Por desgracia, en nuestra sociedad no todos son iguales, no todos tienen las mismas oportunidades, ni están incluidos en el concepto de justicia e igualdad distributiva. Sigue habiendo hambre y, como un dato patético de la realidad, en nuestro Hogar existe una lista de espera, de chiquitos que fueron olvidados por el sistema y que aún hoy nos necesitan.

Durante todo el mes de octubre recordamos mucho a Carlitos, al cumplirse dos años de su partida. Lo escuchamos seguido en nuestros corazones, transitamos con intensidad por sus mismos gestos solidarios.
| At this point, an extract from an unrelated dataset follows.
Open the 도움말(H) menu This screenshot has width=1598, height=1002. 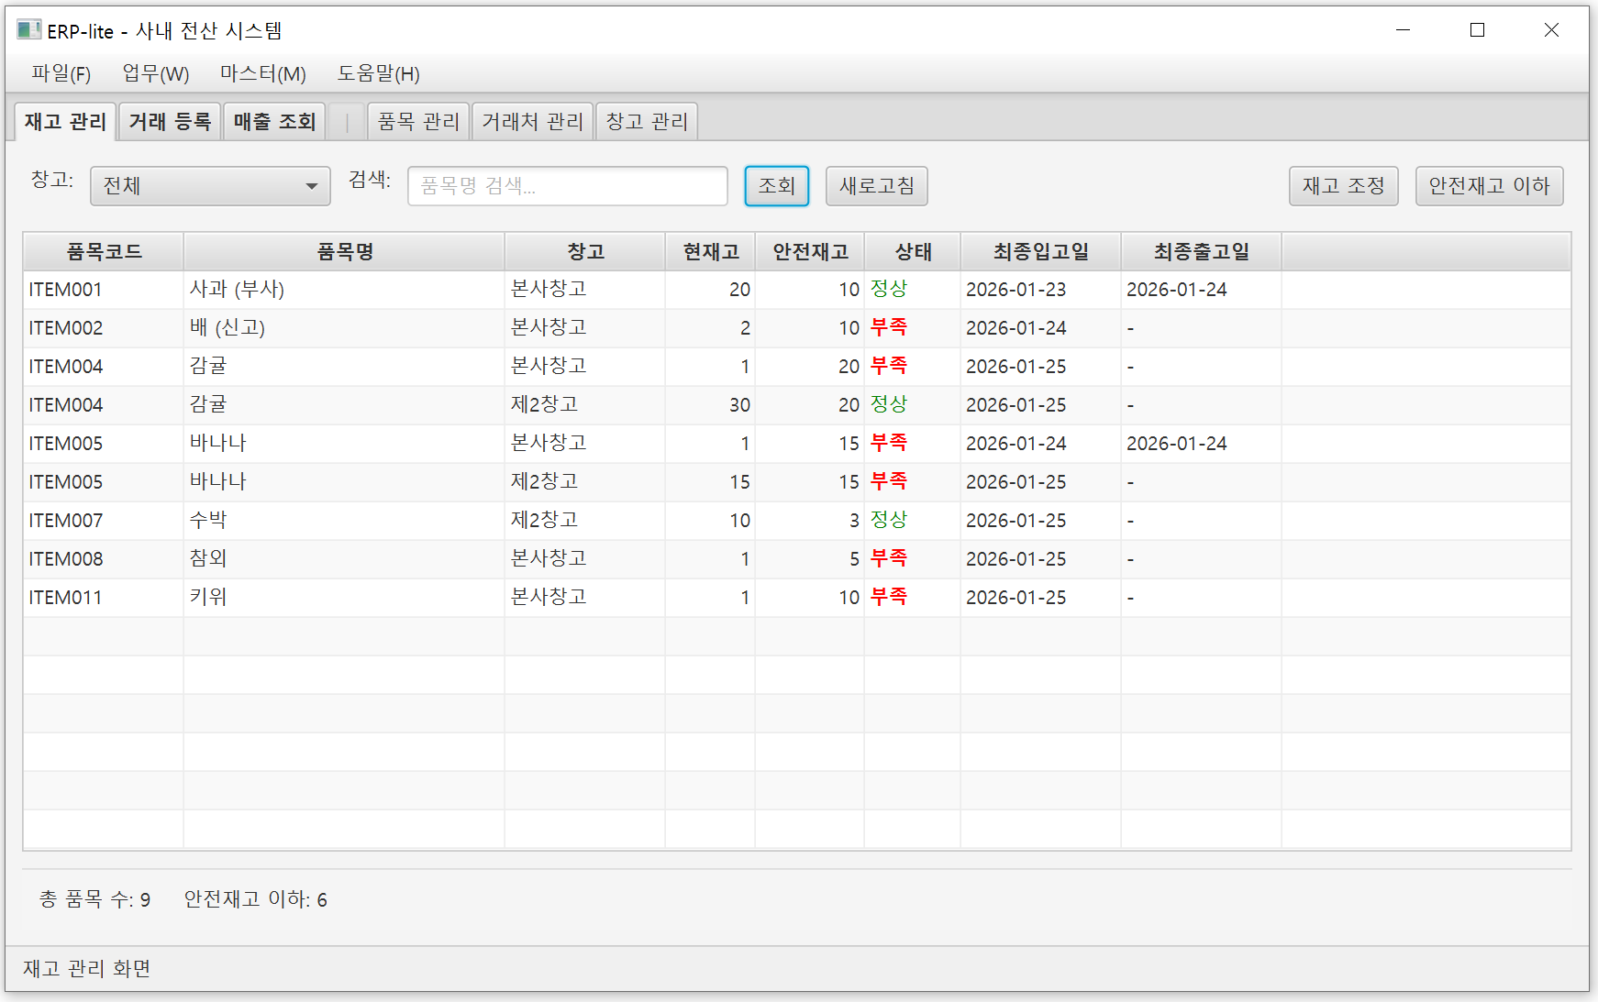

Con nosotros estuvo su amigo Víctor De Gennaro, quien recordó que en la Marcha de los Chicos del Pueblo de este año, uno de los pibes dijo algo que lo impactó tremendamente: “Espero que esta sea la última”. La frase  nos lleva a esperar que los nuevos gobernantes escuchen a los pibes, como no lo hicieron los anteriores, y que hagan todo lo necesario para que, efectivamente, no debamos realizar más marchas para reclamar por ellos.

También estuvo en la Obra el saliente gobernador Felipe Solá, quien, acompañado por el ahora nuevo intendente, Pablo Bruera, dijo de Carlos que "es el Mugica de este milenio" y que "su obra no murió con él, sino que sigue en manos de sus militantes y sus hermanos". Solá nos entregó un subsidio de 30 mil pesos y dijo algo muy interesante: "El presupuesto es del Pueblo. Nos gusta saber que, cuando entregamos dinero, no puede estar mejor puesto que ahí. Y esto me pasa a mí con este Hogar".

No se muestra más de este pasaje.